• [Page extract]:
Justice League began as a chance for readers to see comics' greatest heroes — Superman, Batman, Wonder Woman, etc. — all in one place. And the world's greatest comic book heroes deserve the world's greatest comic book stories, and hundreds of writers and artists have obliged, giving fans classic after classic with the team. And with shows like Justice League Unlimited and films like Zack Snyder's Justice League, their crime-fighting brand has grown even bigger.

In most media, a franchise this huge would come with heavy expectations and demands to soften anything unusual or off-putting that might cut down on the market share. But for good and for bad, comics are the red-headed stepchild of the mass media. And as every red-headed stepchild knows, the less attention you get, the more you can get away with. 

That's the case with the Justice League comics, although we're not sure why. Maybe it's because meeting a deadline is more important than making any sense, or perhaps writers like Grant Morrison and Scott Snyder get free rein to write whatever weirdness pops into their heads because, after all, it's just a comic book. Regardless, Justice League has been fertile ground for some unforgettably strange stories. Here are just a few of the weirdest, wildest, and wackiest comics we could find.

The Justice League got lost in a cosmic funhouse

When the Justice League debuted in the '60s, DC Comics' strategy to pull readers was to throw whatever bizarre image they could think of on the cover. For example, take 1960's Justice League of America #7 by Gardner Fox and Mike Sekowsky. Before you open it up, you'll see the Justice League turned into literal funhouse mirror images of themselves, and the way the story gets there is even stranger than you'd expect.

A new funhouse opens up in the Justice League of America's (JLA) hometown of Happy Harbor, and the JLA's kid sidekick, Snapper Carr, is first in line. But the funhouse transports Snapper to another planet, so after rescuing him, the League decides to investigate. It all turns out to be a scheme by aliens to retrieve their lost probe because of course a cosmic funhouse is the most logical solution. They trap the JLA, who escape in an extremely convoluted way we won't waste your time explaining, except to say that the aliens let Green Lantern keep his power ring, so why didn't just use that to get out? Because he doesn't have enough "will power," apparently.

Then "mysterious cosmic forces pull their molecules out of alignment," which is all the explanation we get for that cover image. 

Felix Faust controlled the Justice League with the power of finger puppets

The sorcerer Felix Faust and his demonic masters — Abnegazar, Rath, and Ghast — have become some of the Justice League's most popular enemies and some of the most serious threats they've ever faced. But the story that introduced them in 1960's JLA #10 was deeply, deeply silly. 

In this tale, Faust helpfully explains that, like his literary namesake, he's looking for supernatural beings who will give him power in exchange for his soul. So he finds the three demons who've been imprisoned for almost a billion years in three ancient artifacts — the Red Jar of Calythos, the Green Bell of Uthool, and the Silver Wheel of Nyorlath. Their captors weren't messing around, and the demons decide the Justice League are the only ones who can retrieve the totems and free them.

• [Material provided]:
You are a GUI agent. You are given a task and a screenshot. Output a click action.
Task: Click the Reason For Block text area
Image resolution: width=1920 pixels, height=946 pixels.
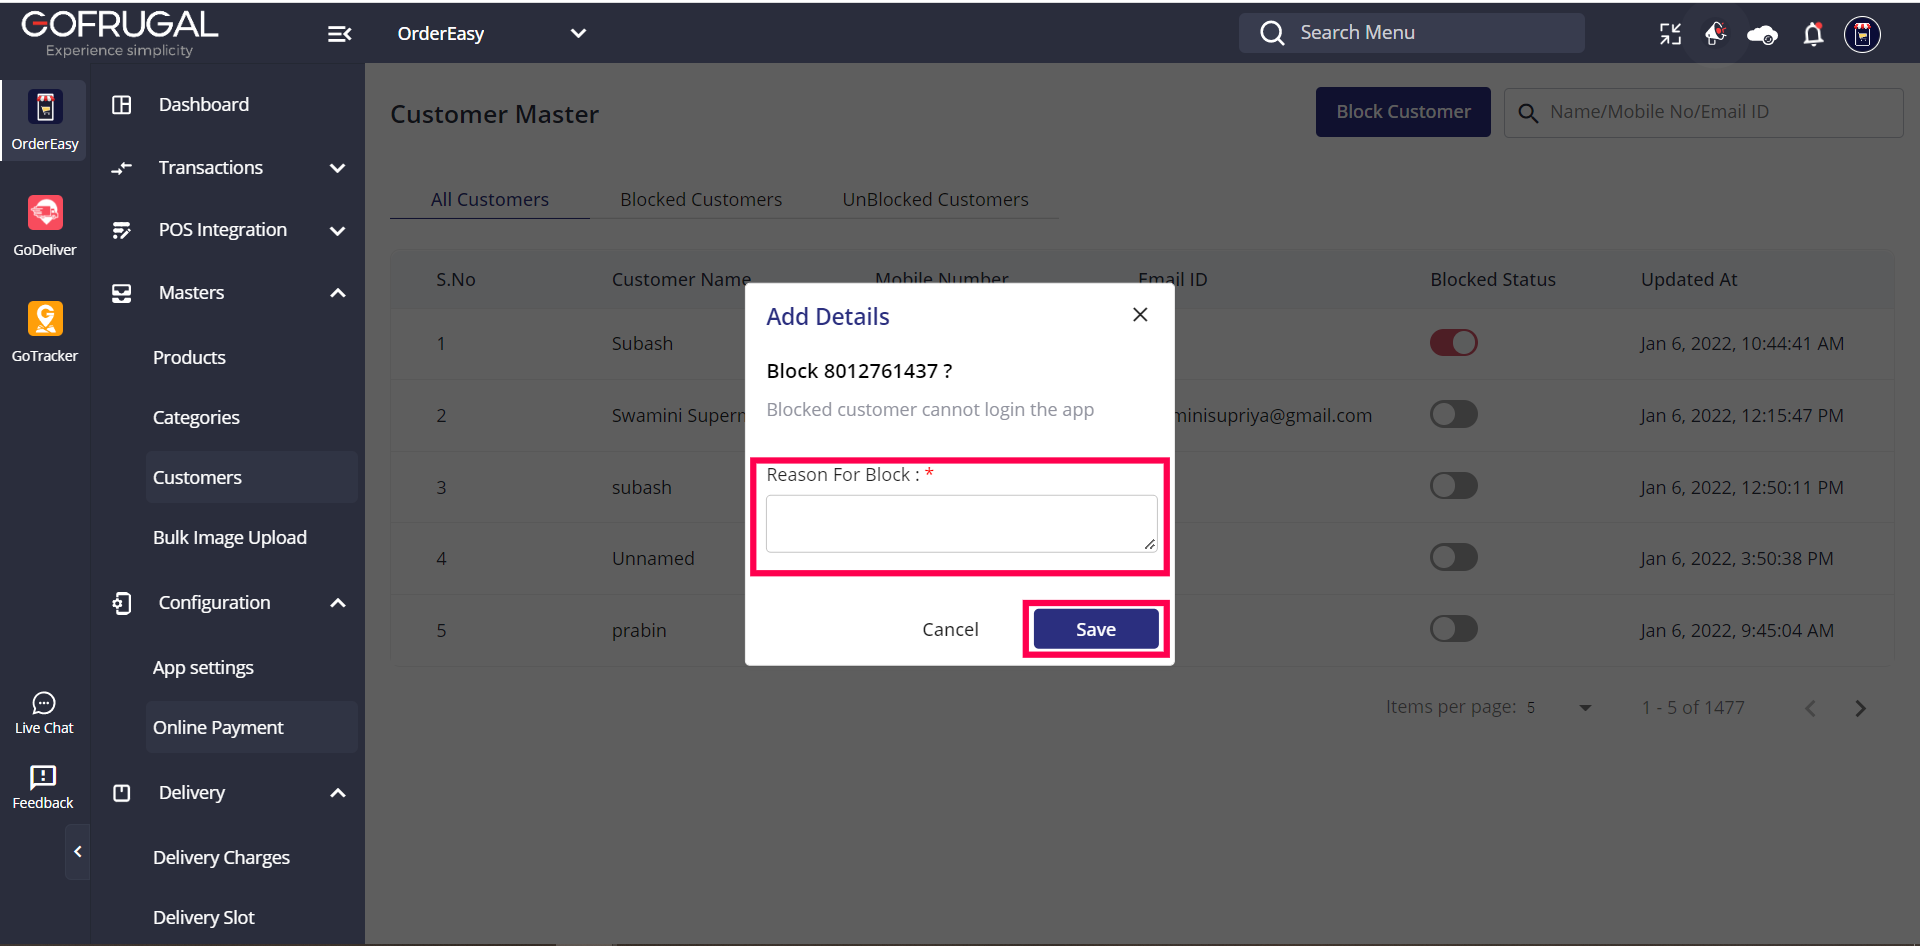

• [Task instructions]: Edit the passage on Justice League comics starting at "When the Justice" and ending at "than you'd expect.", putting "front page" in place of "cover". The listing above is separate material, unrelated to the passage on Justice League comics.

• [Output]:
When the Justice League debuted in the '60s, DC Comics' strategy to pull readers was to throw whatever bizarre image they could think of on the front page. For example, take 1960's Justice League of America #7 by Gardner Fox and Mike Sekowsky. Before you open it up, you'll see the Justice League turned into literal funhouse mirror images of themselves, and the way the story gets there is even stranger than you'd expect.